Even if geographical location is not involved the sending of SMS messages is a regulated activity and, at the very least, a campaign will require careful planning to stay on the right side of the law. The relevant law is found within The Telecommunications (Data Protection and Privacy) Regulations 1999. Debate exists as to the interpretation of the Regulations and whether they encompass unsolicited marketing by SMS. However, the present Government's stance is that they do and the best practical commercial advice would be that it is sensible to follow this interpretation. At the very least it is important to take specific advice before using SMS for direct marketing purposes, and before obtaining mobile numbers to store for a future campaign.

Hate Mail

Even more worrying that junk texts are the problems posed by hate mail over SMS. Newspapers seem to cover a story a week at the moment and the Government wishes to make it an imprisonable offence to send hate mail by SMS. The Home Office wishes to deter protestors, especially animal rights extremists, who use hate mail to intimidate employees and directors of research companies. On the face of it, this should be good news but there could be a sting in the tail for those who provide the means to send SMS messages. A non SMS case in the UK, Takenaka (UK) Limited and Brian Corfe -v- David Frankl, highlighted the potential costs to employers of identifying who actually sent an e-mail from a particular laptop. We are already seeing cases of disaffected employees coming to Court. Another text related example is the case of R. v. Scott Reid where Reid was sentenced to three months imprisonment by Nottingham Crown Court in August 1999. Reid sent 32,000 text messages to subscribers on the Vodafone network telling them that they had won a Peugeot 106 car and that they had to ring a specific number to claim it. The number he gave was his employer's switchboard. The Court heard that they were brought to a standstill and that BT had to filter its calls for three days. The company estimated that it lost Ł10,000 worth of business as a result. In Court Reid admitted two charges of unlawful modification of computer material and two of unauthorised access to a computer. He also admitted creating a persistent message causing annoyance and asked for other offences to be considered.

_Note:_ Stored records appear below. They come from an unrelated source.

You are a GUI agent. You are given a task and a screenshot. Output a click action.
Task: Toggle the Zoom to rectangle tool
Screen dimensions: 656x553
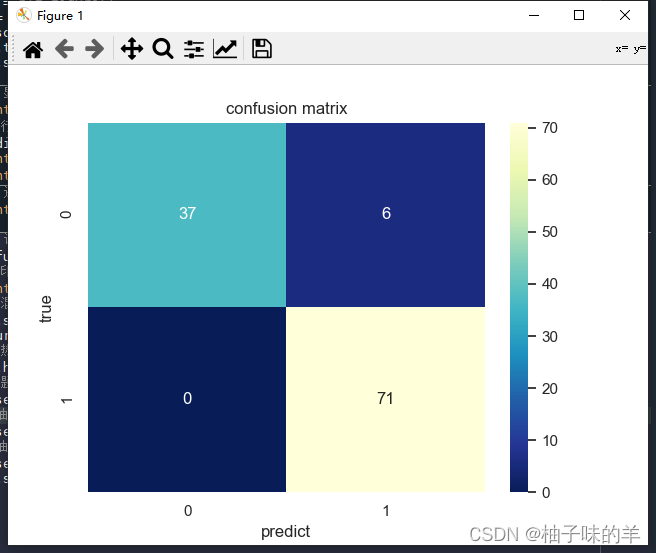point(163,49)
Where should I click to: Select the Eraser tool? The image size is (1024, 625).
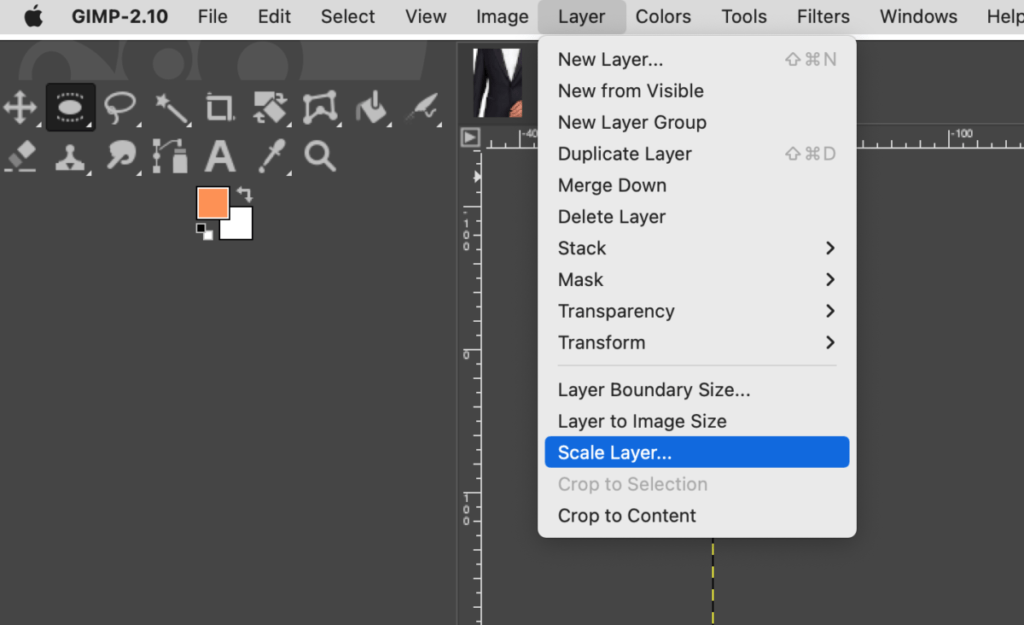[20, 156]
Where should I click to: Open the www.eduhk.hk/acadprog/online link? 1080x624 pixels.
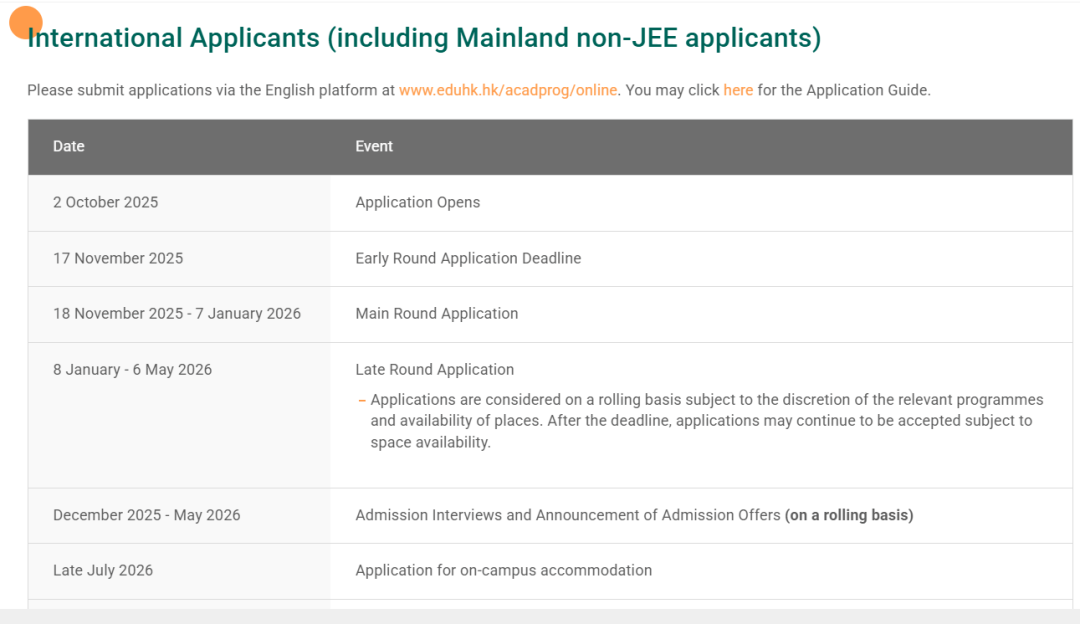click(508, 90)
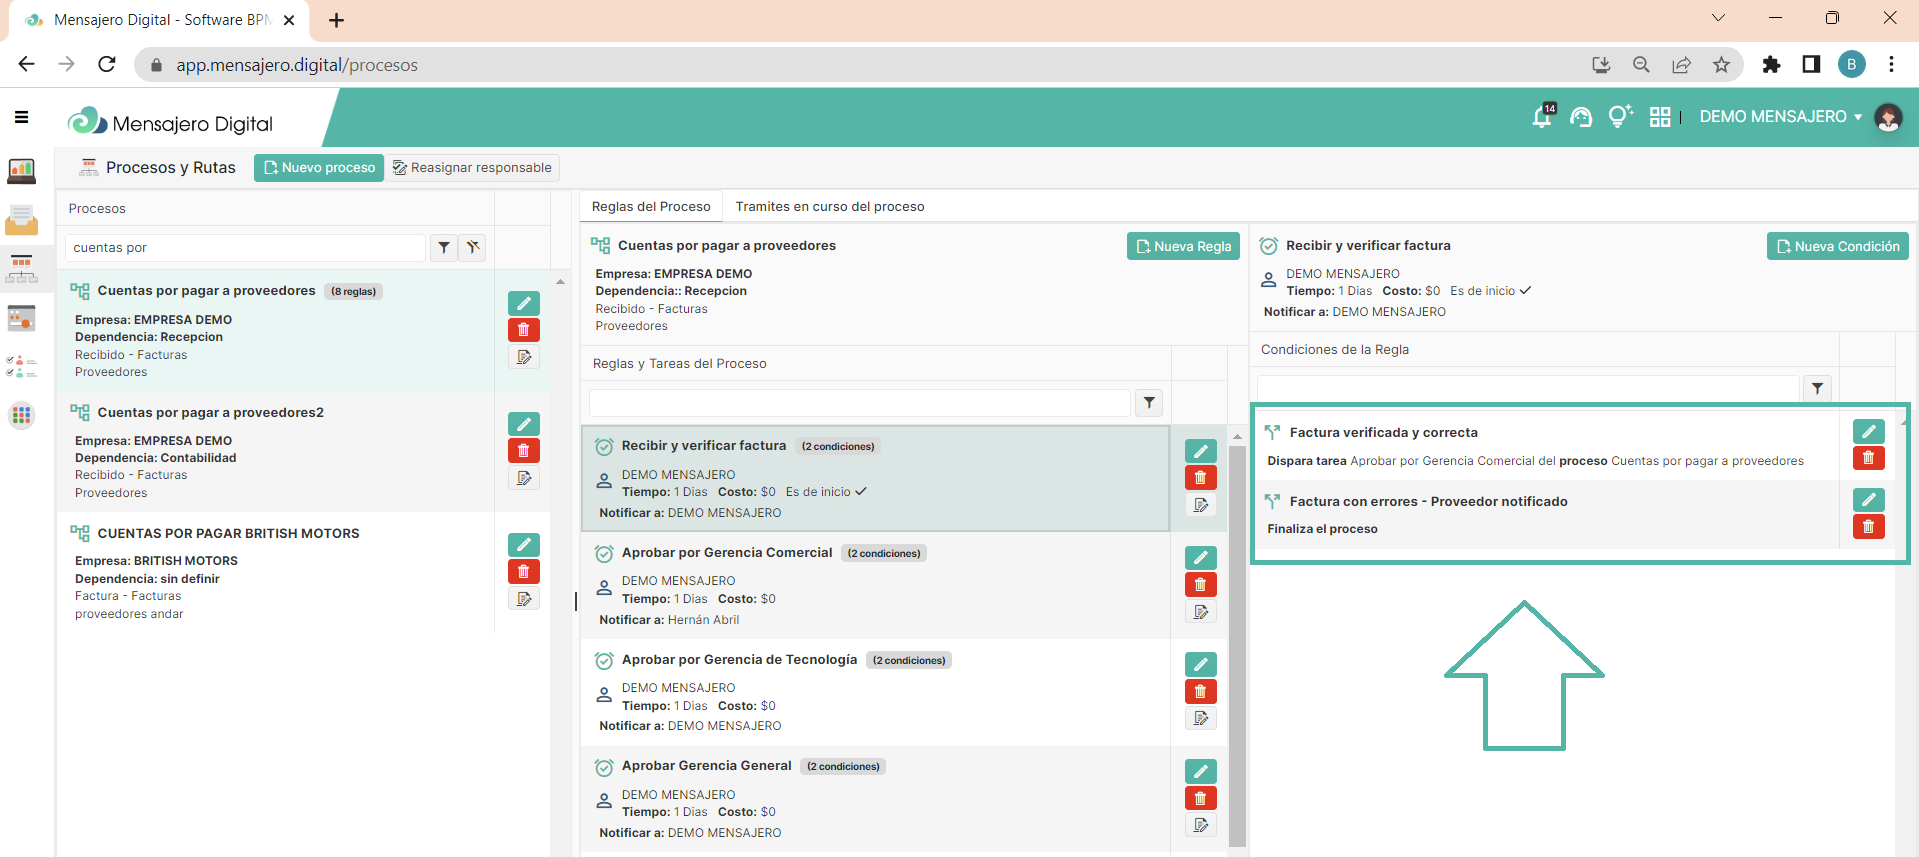The height and width of the screenshot is (857, 1919).
Task: Edit the Cuentas por pagar a proveedores2 process
Action: point(523,424)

The Government's new proposals may result in providers (whether that be network owners or simply employers) investigating, or co-operating with investigations into, this type of allegation. This will inevitably mean that some bear some of the cost of identifying who sent the message.

Messages that aren't hate mail but are defamatory will also be actionable. More worryingly following a line of cases on internet and newsgroup defamation in the UK it's likely to be service providers who are the first target for litigation. When running an SMS service it s important to try and deal with this risk. How you do that will depend on what you plan but detailed access agreements and the possibility of moderation need to be thought through.

The content of this article is intended to provide a general guide to the subject matter. Specialist advice should be sought about your specific circumstances.